Your assignment » Pick out each line with the word "agent" from the material that follows.

Extracted information »
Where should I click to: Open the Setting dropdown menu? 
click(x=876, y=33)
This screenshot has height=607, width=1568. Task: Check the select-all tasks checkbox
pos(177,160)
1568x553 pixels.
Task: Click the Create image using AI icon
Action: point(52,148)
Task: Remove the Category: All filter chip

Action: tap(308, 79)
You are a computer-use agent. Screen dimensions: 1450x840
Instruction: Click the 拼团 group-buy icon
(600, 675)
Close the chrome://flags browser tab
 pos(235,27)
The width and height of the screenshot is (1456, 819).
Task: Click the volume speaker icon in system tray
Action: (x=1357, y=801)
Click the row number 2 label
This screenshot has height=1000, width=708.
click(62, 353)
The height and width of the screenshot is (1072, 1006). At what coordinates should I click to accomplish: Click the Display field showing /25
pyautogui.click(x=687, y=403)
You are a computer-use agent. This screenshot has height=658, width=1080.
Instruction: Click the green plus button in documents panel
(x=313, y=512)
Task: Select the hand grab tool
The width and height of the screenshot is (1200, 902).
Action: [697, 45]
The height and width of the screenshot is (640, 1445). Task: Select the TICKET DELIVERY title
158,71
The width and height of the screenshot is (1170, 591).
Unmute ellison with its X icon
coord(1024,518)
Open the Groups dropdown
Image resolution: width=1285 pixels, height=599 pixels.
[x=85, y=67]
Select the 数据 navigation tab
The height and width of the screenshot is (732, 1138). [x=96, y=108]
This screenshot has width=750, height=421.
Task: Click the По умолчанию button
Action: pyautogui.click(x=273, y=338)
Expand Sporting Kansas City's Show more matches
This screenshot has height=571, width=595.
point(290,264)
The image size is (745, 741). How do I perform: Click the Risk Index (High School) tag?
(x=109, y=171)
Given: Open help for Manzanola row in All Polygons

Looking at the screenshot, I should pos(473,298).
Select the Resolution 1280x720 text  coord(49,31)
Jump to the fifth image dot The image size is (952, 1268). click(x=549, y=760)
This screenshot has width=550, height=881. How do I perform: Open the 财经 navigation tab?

Result of the exercise »
You are a computer-use agent. Screen dimensions: 1450x840
You are a computer-use agent. This screenshot has height=658, width=1080.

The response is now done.